◆ **PROBLEM STATEMENT**
Filter this material down to the lines that contain the string "agent", and return those lines.

◆ **GIVEN INFORMATION**
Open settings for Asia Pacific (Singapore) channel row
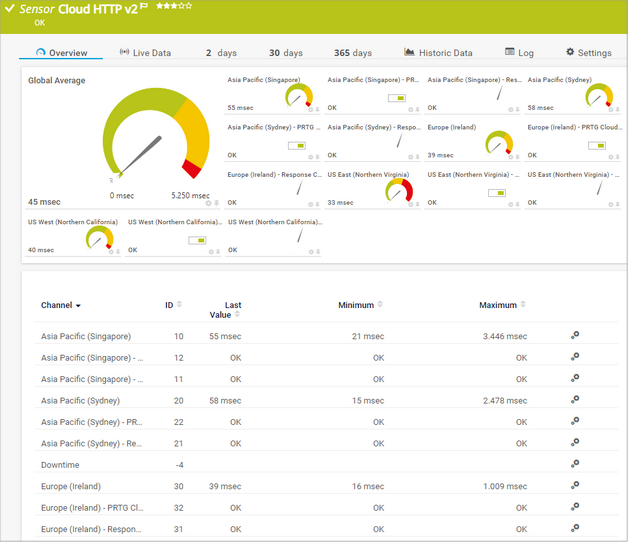Screen dimensions: 628x542 pos(575,336)
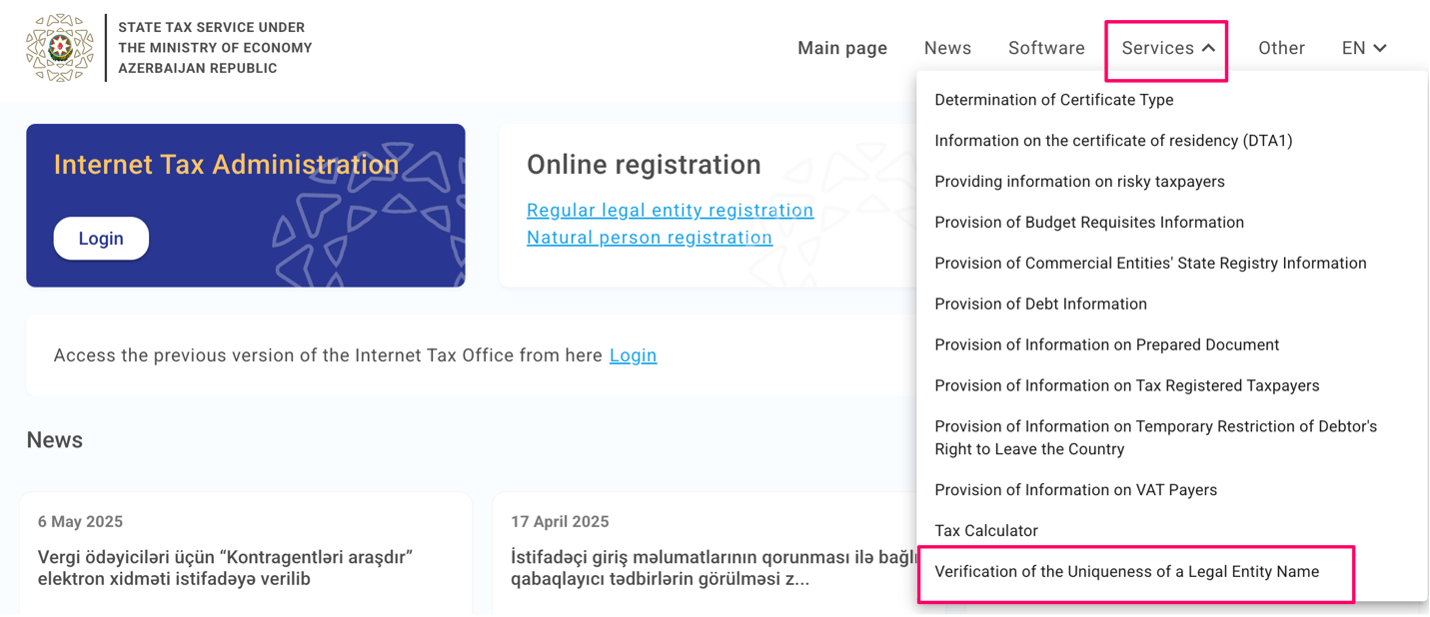This screenshot has height=617, width=1430.
Task: Go to the Main page tab
Action: [842, 48]
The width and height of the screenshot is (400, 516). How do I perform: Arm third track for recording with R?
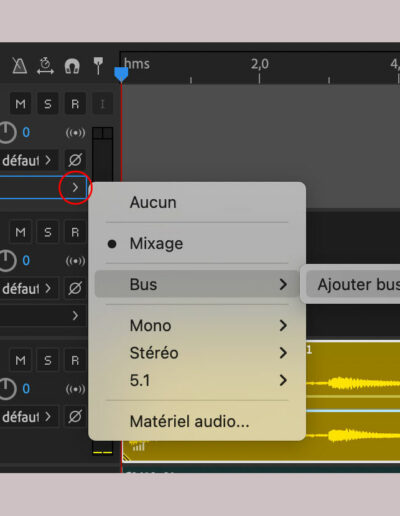(x=75, y=360)
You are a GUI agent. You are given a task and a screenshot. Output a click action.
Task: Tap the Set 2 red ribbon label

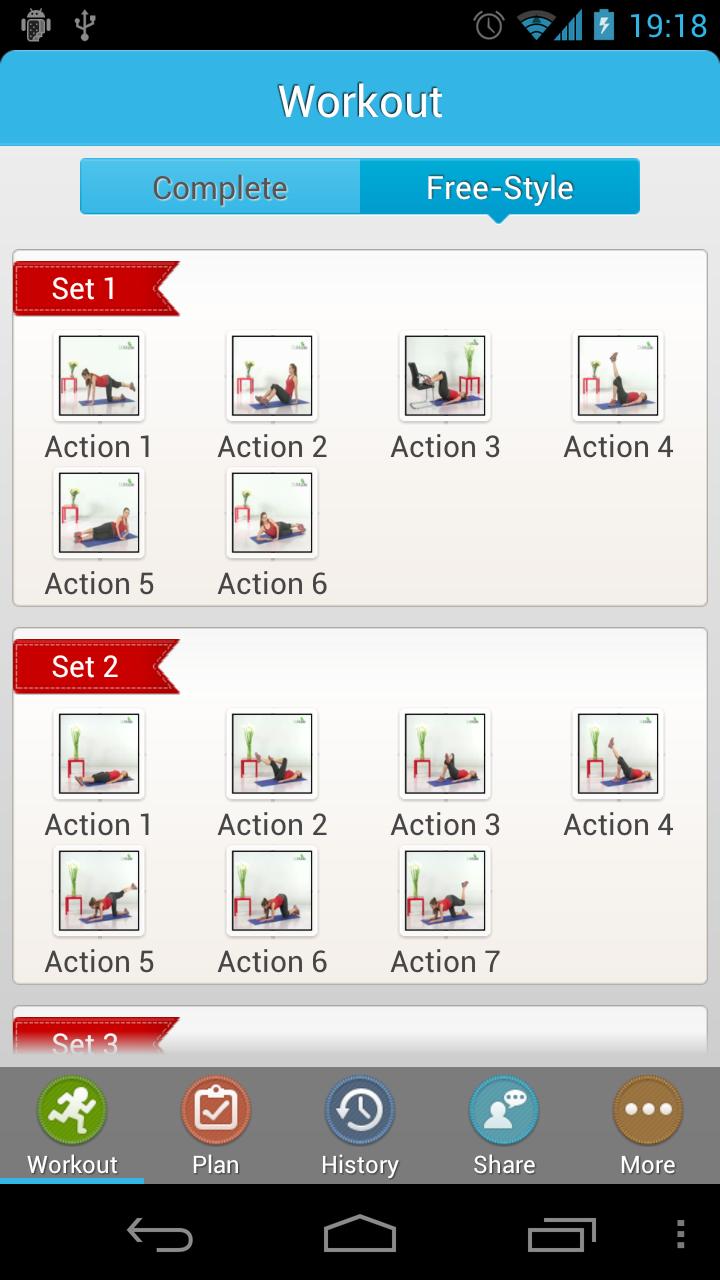click(96, 667)
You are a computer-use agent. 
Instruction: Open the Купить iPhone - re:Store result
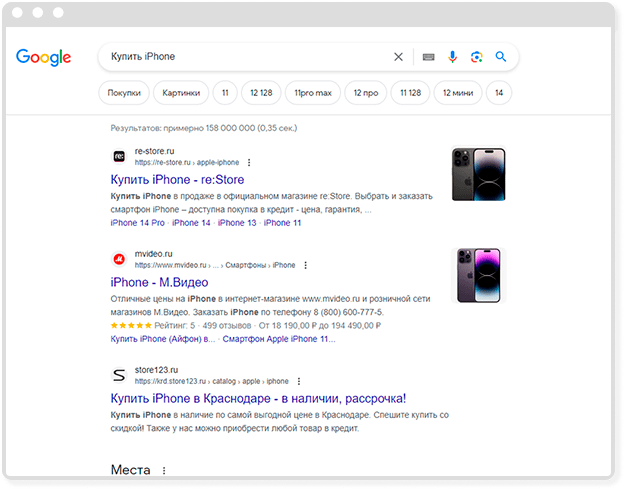[177, 179]
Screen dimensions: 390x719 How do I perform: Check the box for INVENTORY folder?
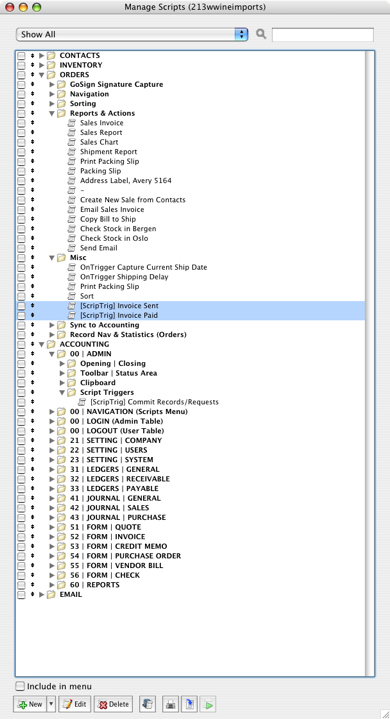point(21,65)
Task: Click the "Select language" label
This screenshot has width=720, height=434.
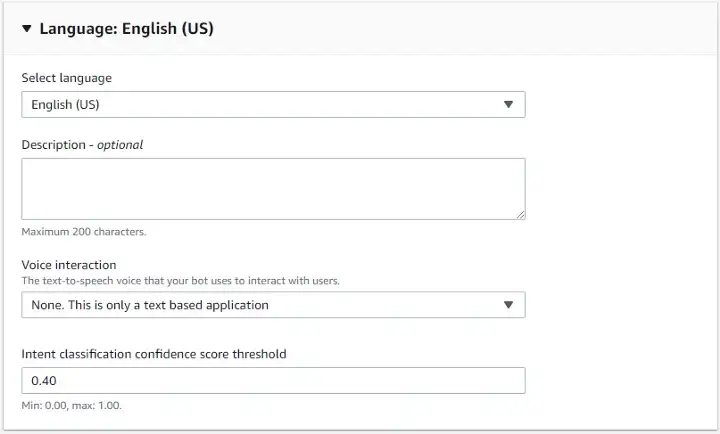Action: click(67, 78)
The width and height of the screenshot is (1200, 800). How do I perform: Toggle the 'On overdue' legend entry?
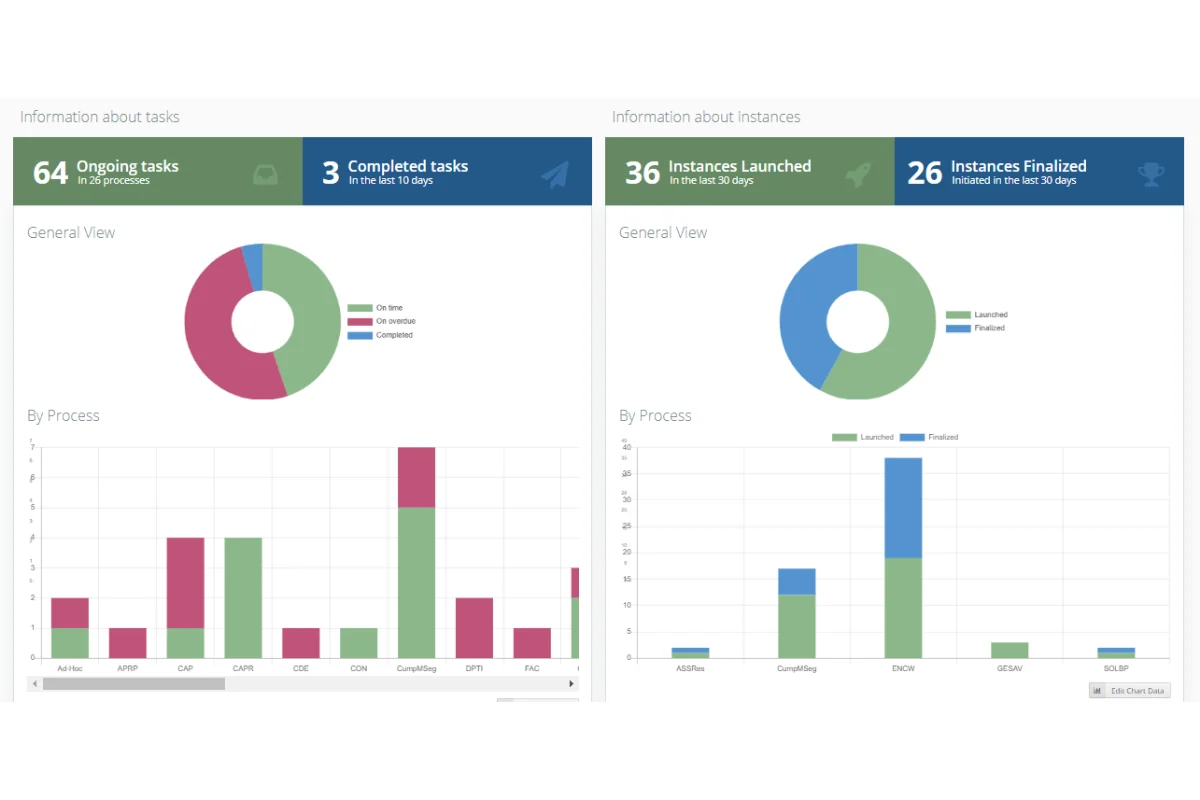[x=381, y=321]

◆ **OUTPUT OF THE TASK**
You are a GUI agent. You are given a task and a screenshot. Output a click action.
You are a computer-use agent. 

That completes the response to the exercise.